Fb. In. Tw.

“Si Kabayan” di Teluk Wondama

Sejak awal bulan ini tinggal sementara di Wasior, kota yang menjadi pusat keramaian Kabupaten Teluk Wondama, Provinsi Papua Barat, kemudian bergaul dengan orang-orang Sunda yang sama-sama mencari “bakat”—bakat kubutuh—saya tidak menemukan” si Kabayan” yang pemalas. Justru, saya banyak bertemu-silaturahmi dengan para “si Kabayan” yang giat bekerja dan solid secara sosial.

Bukankah demikian lekat imej narasi si Kabayan yang acap kali dinisbatkan sebagai perilaku orang Sunda pada umumnya, baik sebagai si Kabayan yang pemalas maupun sebagai si Kabayan yang memiliki sisi-sisi cerdas?

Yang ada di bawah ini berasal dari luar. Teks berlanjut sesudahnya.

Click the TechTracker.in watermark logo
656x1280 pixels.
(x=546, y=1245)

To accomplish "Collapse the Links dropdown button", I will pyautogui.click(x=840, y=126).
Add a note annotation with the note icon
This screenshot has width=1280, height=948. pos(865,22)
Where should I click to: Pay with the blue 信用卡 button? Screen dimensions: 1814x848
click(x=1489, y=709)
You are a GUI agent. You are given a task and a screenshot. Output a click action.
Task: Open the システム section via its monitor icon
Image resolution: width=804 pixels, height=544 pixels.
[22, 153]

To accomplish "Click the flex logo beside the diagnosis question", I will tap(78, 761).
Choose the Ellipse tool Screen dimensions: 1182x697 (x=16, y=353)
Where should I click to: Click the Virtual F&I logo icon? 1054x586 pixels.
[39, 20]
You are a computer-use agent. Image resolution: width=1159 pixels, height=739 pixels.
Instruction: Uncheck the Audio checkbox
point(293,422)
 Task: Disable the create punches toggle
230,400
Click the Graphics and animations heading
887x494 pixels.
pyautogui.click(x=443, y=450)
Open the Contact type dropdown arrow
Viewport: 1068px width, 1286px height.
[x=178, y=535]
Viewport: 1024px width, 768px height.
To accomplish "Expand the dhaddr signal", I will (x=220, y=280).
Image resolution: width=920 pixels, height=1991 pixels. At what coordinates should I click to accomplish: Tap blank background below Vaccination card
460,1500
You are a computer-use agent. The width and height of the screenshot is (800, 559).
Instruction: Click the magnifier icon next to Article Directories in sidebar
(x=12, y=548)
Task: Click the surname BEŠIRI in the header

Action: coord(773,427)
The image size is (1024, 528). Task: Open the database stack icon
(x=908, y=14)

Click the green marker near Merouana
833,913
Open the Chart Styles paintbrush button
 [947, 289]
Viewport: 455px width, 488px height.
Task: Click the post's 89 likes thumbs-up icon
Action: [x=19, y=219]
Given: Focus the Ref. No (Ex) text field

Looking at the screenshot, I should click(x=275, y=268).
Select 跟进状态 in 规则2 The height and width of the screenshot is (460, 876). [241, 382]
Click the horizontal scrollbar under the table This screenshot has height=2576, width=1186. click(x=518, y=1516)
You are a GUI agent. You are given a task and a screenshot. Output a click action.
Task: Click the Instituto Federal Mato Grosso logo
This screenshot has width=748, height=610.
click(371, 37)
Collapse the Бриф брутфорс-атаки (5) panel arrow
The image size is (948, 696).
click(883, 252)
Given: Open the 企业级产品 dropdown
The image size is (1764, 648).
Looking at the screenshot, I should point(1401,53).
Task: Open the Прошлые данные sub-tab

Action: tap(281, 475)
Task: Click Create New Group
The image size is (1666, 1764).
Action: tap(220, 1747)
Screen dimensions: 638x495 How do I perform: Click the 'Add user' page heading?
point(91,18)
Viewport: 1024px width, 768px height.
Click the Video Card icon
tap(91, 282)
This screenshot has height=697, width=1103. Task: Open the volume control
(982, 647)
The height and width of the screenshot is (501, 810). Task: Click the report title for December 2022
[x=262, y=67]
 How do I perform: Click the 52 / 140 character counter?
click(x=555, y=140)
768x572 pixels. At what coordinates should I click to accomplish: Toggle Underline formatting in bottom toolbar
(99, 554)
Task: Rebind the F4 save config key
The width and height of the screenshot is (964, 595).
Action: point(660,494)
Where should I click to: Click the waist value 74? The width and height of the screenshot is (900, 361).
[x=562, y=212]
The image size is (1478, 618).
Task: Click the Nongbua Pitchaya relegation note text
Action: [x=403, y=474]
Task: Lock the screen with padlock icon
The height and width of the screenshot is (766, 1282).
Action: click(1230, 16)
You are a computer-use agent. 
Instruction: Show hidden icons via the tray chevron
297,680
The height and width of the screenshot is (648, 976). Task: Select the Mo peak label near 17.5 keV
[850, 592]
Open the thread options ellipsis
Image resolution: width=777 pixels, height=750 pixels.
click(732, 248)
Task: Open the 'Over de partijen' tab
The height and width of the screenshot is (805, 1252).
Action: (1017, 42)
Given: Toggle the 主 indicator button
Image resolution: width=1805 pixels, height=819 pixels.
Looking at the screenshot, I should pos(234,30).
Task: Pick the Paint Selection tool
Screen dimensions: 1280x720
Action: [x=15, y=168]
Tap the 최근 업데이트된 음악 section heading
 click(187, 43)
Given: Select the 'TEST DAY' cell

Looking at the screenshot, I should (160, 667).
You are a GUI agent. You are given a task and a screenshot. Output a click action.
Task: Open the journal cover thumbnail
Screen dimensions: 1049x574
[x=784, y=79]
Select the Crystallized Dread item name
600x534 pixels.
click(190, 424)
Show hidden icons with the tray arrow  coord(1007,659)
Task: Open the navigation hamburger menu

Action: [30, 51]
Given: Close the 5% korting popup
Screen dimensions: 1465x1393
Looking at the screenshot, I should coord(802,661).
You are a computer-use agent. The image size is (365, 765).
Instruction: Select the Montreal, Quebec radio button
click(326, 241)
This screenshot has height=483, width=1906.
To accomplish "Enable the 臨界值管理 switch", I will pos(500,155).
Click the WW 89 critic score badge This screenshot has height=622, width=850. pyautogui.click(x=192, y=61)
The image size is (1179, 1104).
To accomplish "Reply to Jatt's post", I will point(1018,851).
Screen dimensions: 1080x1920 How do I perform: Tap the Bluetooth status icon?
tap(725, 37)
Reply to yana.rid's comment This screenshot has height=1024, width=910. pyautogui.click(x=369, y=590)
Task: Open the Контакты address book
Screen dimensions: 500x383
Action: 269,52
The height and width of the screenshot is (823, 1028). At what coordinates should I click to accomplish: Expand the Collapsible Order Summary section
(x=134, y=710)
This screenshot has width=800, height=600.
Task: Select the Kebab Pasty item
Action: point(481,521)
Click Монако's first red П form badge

Istilah “Sunda” menurut Ajip Rosidi (2011) dalam “Kearifan Lokal dalam Perspektif Budaya Sunda” menunjuk kepada suku bangsa yang berbahasa dan berkebudayaan yang khas, terutama tinggal di daerah yang disebut Jawa Barat dan Banten.

Penulis berpose di Masjid Al-Falah Teluk Wondama. (Foto: Dukumentasi Pribadi)

Penulis berpose di Masjid Al-Falah Teluk Wondama. (Foto: Dukumentasi Pribadi)

Bertemu dengan orang yang se-bahasa ibu nun di tempat rantau, perasaan tidak bisa ditutup-tutupi, betapa bahagianya. Apalagi tempat tersebut sering diberitakan kurang kondusif menyangkut masalah kondisi dan situasi sosialnya, katakanlah.

Bahwa setiap orang Sunda yang datang atau merantau di Teluk Wondama, apa pun pekerjaannya, sejatinya memiliki semangat kolektif. Semangat ini bukan semangat eksis-eksisan, melainkan terlebih bertumpu pada semangat sosial di mana di ranah perantauan terbangun jati diri sebagai keluarga orang Sunda. Saling memberi semangat dan saling membantu menjadi watak si Kabayan di Wondama yang tercerahkan karena kebutuhan hidup. Maenya atuh da jauh-jauh ti tatar Sunda, ngadon sare jeung kiih di Papua!

Setiap pendatang atau si Kabayan saba Wondama yang coba cari peruntungan di perantauan, berusaha giat bekerja. Bekerja sebagai apa saja. Misal menyebut bebarapa sosok saja, Kang Sapto dari Cianjur yang sudah sejak tahun 1990, dan merupakan orang Sunda pertama di Teluk Wondama bekerja sebagai tukang nasi Goreng di Wasior. Atau, Kang Irfan dari Segog, Sukabumi, yang bekerja menjadi penjaga di hotel Waskam. Ada juga Kang Yayan tukang teralis dari Subang. Kang Misbah jadi tukang ojeg.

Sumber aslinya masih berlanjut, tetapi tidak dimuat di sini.